## START Records for this exercise

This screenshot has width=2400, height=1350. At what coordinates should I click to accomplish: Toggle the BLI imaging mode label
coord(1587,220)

## END Records for this exercise
## START Records for this exercise

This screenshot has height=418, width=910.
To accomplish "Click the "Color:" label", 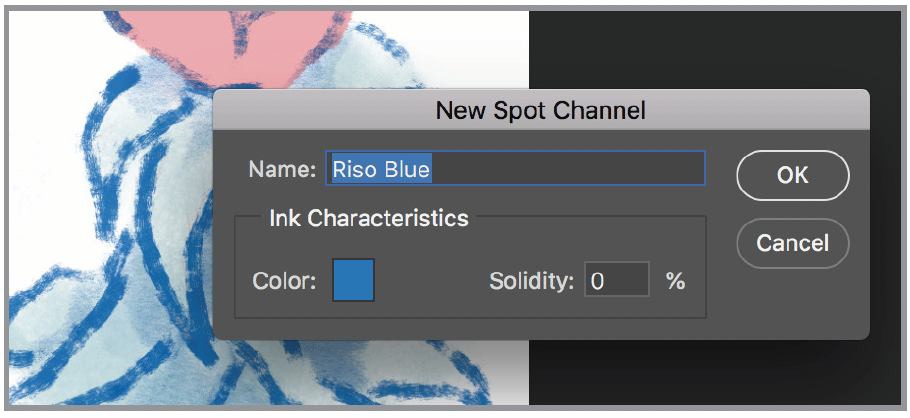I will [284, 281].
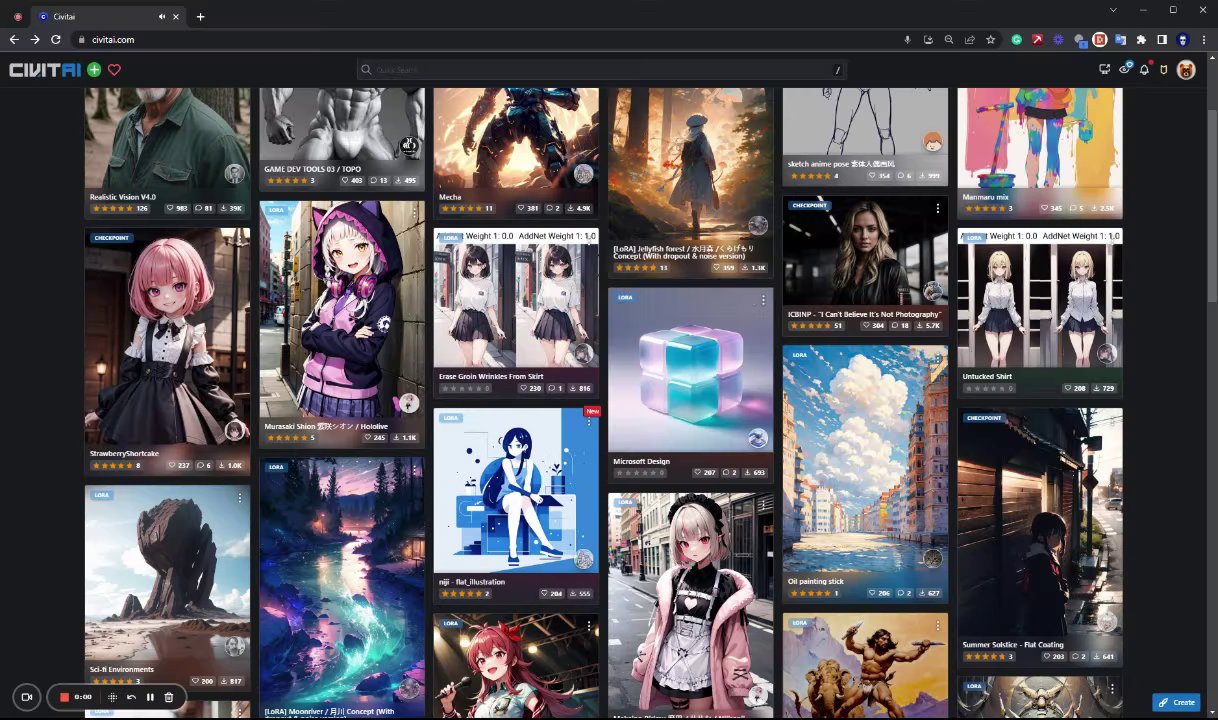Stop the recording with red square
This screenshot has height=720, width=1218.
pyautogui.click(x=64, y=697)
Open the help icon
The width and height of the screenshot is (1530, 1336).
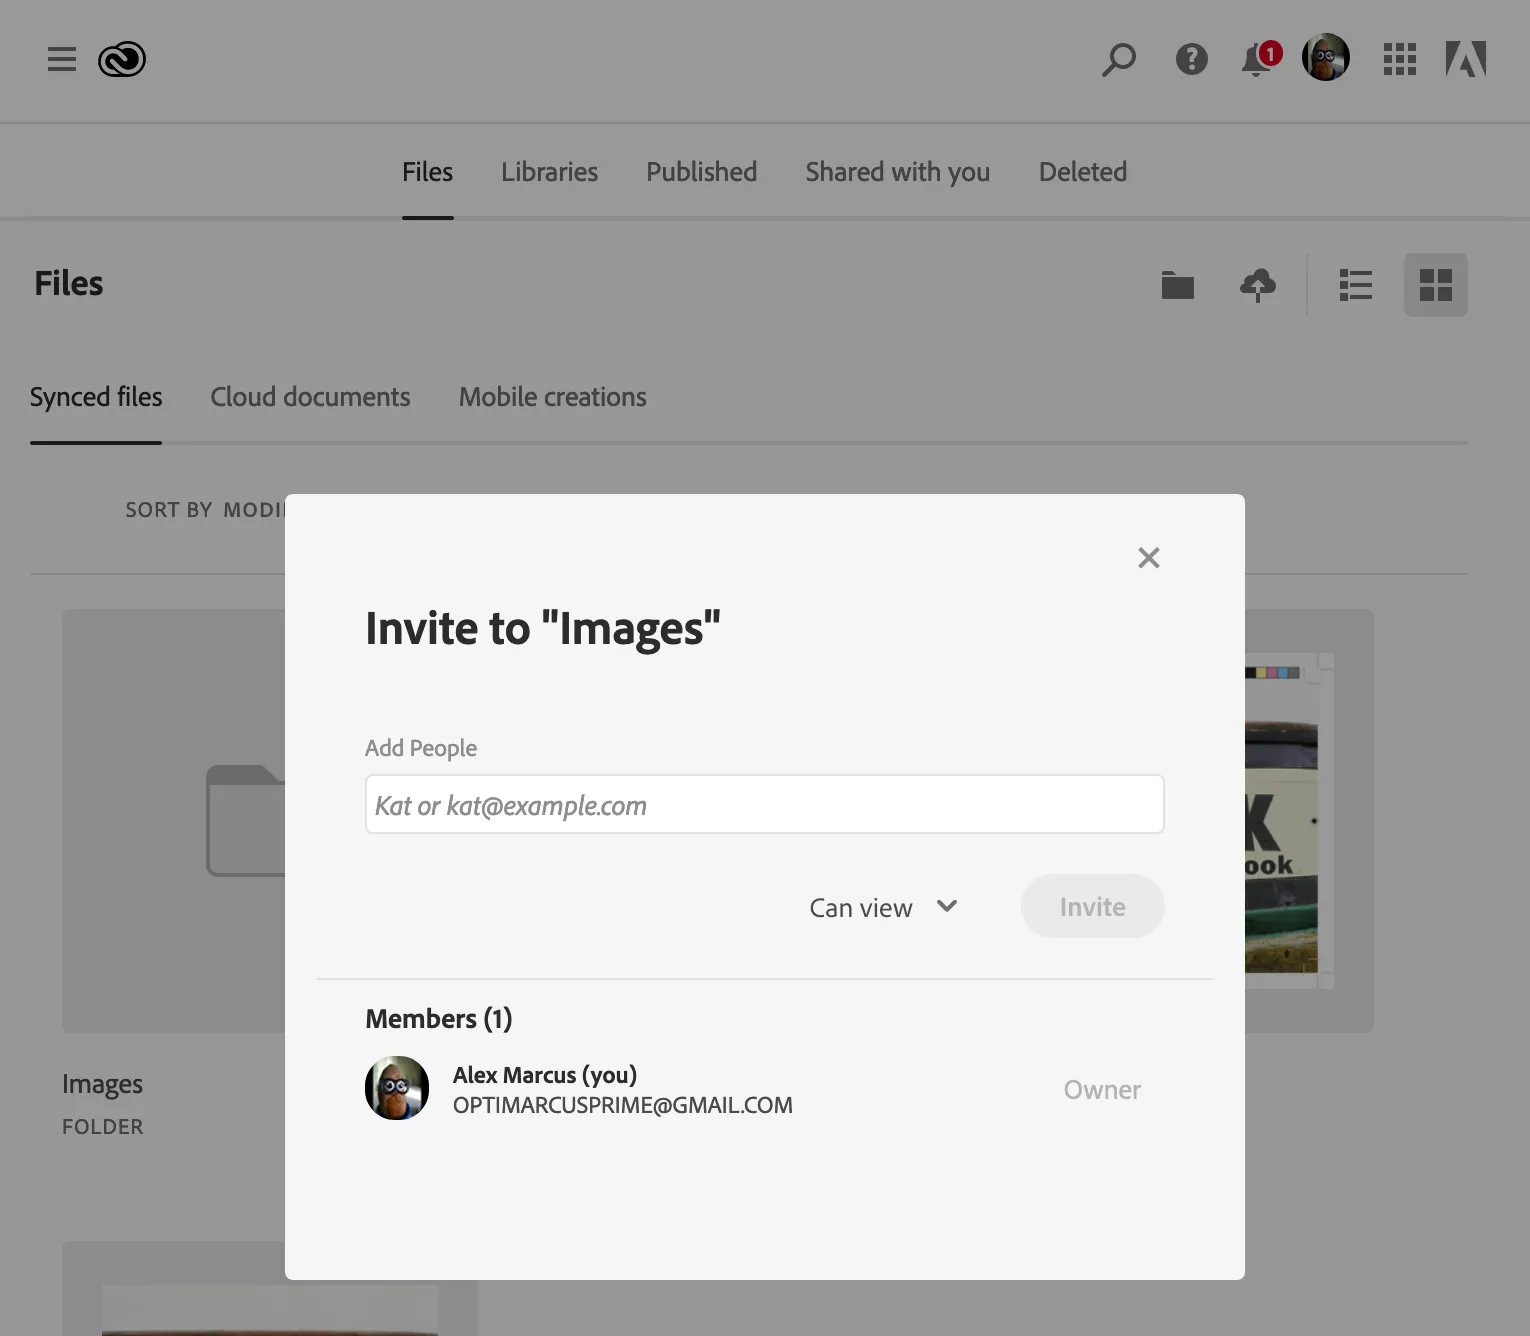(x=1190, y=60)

## END Records for this exercise
## START Records for this exercise

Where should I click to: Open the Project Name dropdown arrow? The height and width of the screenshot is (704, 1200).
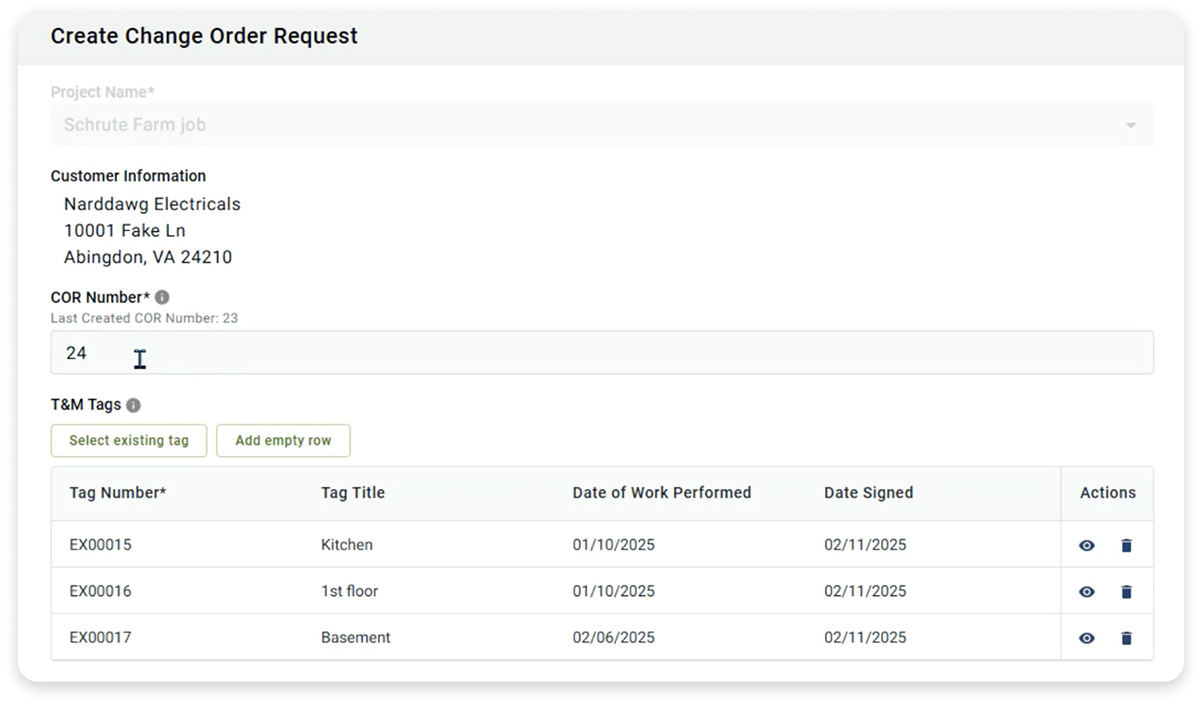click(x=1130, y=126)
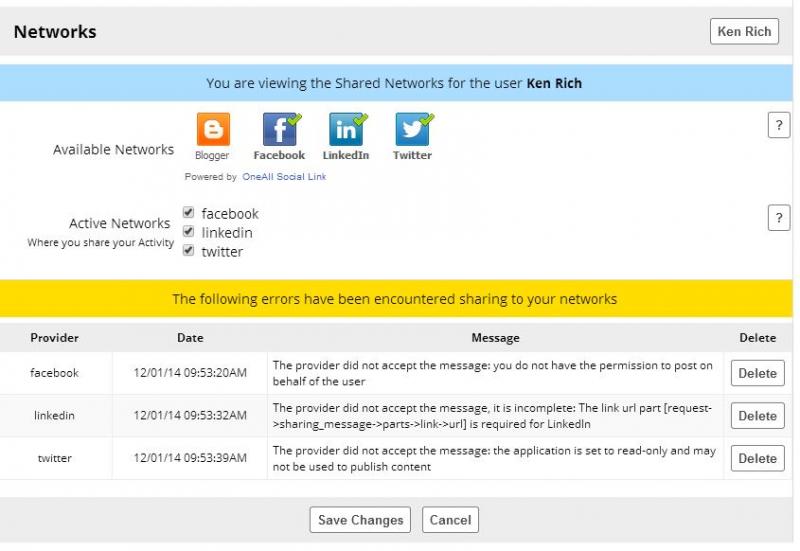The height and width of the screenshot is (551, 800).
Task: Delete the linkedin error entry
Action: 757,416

## END Records for this exercise

Work to be completed
Print the records from the line with "This screenshot has width=2400, height=1350." to the line with "coord(1587,220)", both lines included.

Solution to this problem
This screenshot has width=2400, height=1350. At what coordinates should I click to accomplish: Toggle the BLI imaging mode label
coord(1587,220)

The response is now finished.